«Dios ha permitido la tragedia de mi vida para que
hoy pueda ofrecer esperanza a los que viven lo mismo que yo»
Mireille
Twayigira tiene 25 años. Llegó a Malawi como refugiada y ahora es médico
gracias a la escuela jesuita donde se graduó como una de las mejores
estudiantes del país. La semana pasada visitó Madrid con Entreculturas.
Son
las 13:30 horas de un caluroso día de junio. Mireille Twayigira lleva desde las
diez de la mañana atendiendo a los medios en un inglés increíblemente fluido
para ser una joven de 25 años que lleva huyendo y viviendo en campos de
refugiados desde los 2. Sonríe como si no hubieran pasado casi cuatro horas en
las que, una y otra vez, ha rememorado el calvario que ha sido su vida.
Eso
sí, con final feliz. «Vengo a contar una historia de esperanza, aunque lo único
que recuerde de mi infancia sean las cosas más dolorosas», como «cuando
teníamos que beber agua de ríos en los que flotaban cadáveres que teníamos que
sortear».
La
ruandesa, chiquitita de tamaño, explica que sufrió desnutrición durante muchos
años: «Apenas tenía pelo y mi estómago estaba siempre hinchado. Recuerdo cuando
llegamos a comer una serpiente quemada en un incendio para no morir de hambre».
Coincidiendo
con la celebración de la Jornada Mundial del Refugiado –instaurada para
recordar hechos como que hay 65 millones de refugiados en el mundo o que cerca
de 300.000 de las personas que huyen cada año de su país por guerras, miseria o
persecución son niños–, Twayigira explica que la vida del refugiado provoca
«tanta desesperación que llega un momento en el que ya no puedes ni llorar».

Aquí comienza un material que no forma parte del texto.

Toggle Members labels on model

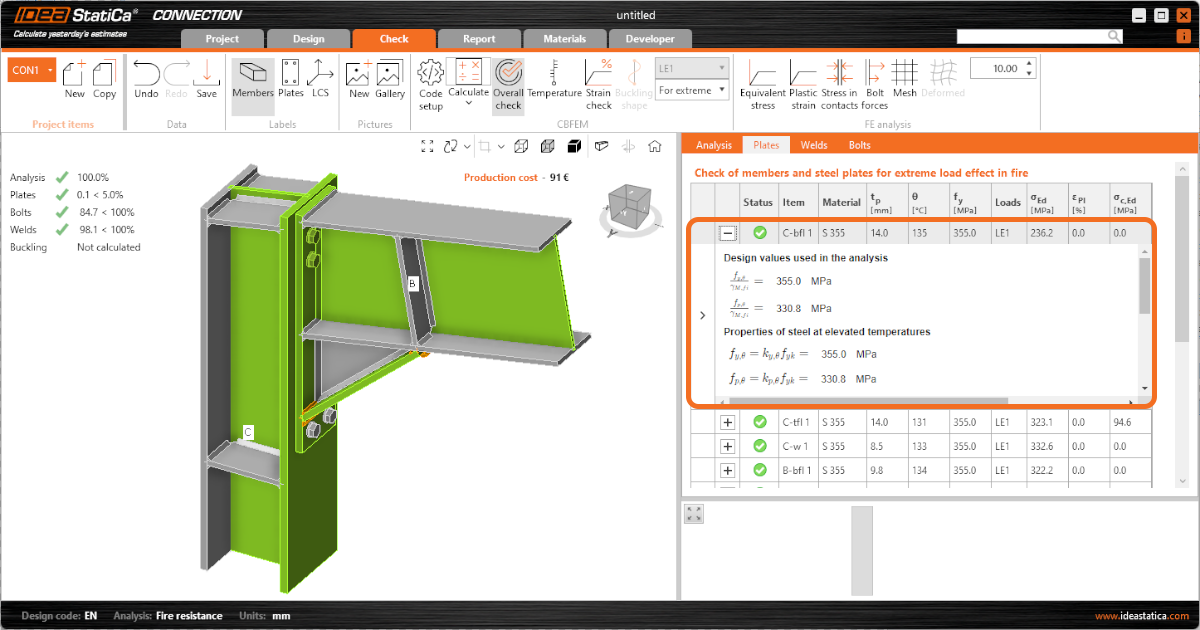(x=252, y=80)
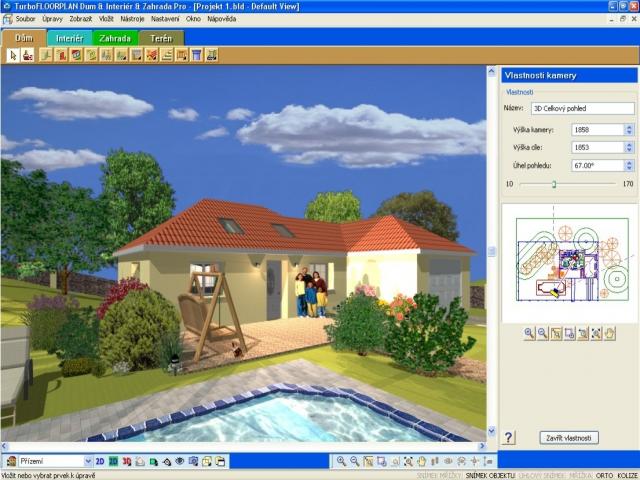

Pero con el tiempo «he entendido que Dios se ha valido de todo lo que ha pasado
para que yo pueda estar aquí, ofreciendo esperanza a las personas que, ahora
mismo, están viviendo lo mismo que yo».
Tenía
solo 2 años cuando el genocidio de Ruanda obligó a su familia a abandonar su
casa, dejando el cadáver del padre de familia y de la hermana pequeña atrás.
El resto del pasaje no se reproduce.